Required action: Go through the entries and copy every line that has the string "icon" in it.

Stored data:
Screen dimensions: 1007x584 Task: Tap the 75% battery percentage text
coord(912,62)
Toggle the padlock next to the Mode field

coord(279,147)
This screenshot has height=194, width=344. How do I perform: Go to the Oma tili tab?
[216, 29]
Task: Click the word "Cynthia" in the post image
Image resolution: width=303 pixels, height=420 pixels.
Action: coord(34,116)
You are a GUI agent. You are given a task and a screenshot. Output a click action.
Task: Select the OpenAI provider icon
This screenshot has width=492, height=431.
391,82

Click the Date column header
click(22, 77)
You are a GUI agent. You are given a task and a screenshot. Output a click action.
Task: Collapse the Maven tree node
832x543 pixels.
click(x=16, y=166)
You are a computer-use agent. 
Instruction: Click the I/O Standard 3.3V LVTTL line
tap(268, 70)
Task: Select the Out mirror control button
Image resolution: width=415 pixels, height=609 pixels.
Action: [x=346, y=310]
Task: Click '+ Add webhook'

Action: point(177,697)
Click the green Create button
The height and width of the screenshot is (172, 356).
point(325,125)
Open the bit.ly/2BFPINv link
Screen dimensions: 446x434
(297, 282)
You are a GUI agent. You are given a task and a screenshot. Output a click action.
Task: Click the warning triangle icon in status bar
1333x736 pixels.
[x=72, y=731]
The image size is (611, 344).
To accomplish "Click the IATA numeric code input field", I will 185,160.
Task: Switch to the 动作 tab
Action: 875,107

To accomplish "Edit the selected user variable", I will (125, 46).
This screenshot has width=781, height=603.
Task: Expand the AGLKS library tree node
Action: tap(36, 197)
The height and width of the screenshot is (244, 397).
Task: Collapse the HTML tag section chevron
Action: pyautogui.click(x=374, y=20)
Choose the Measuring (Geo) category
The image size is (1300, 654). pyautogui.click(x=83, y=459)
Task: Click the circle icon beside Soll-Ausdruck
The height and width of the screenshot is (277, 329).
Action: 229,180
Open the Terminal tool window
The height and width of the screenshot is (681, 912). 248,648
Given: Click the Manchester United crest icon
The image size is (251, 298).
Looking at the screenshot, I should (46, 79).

Task response:
Task: Select the OpenAI provider icon
Task: Click the warning triangle icon in status bar
Task: Click the circle icon beside Soll-Ausdruck
Given: Click the Manchester United crest icon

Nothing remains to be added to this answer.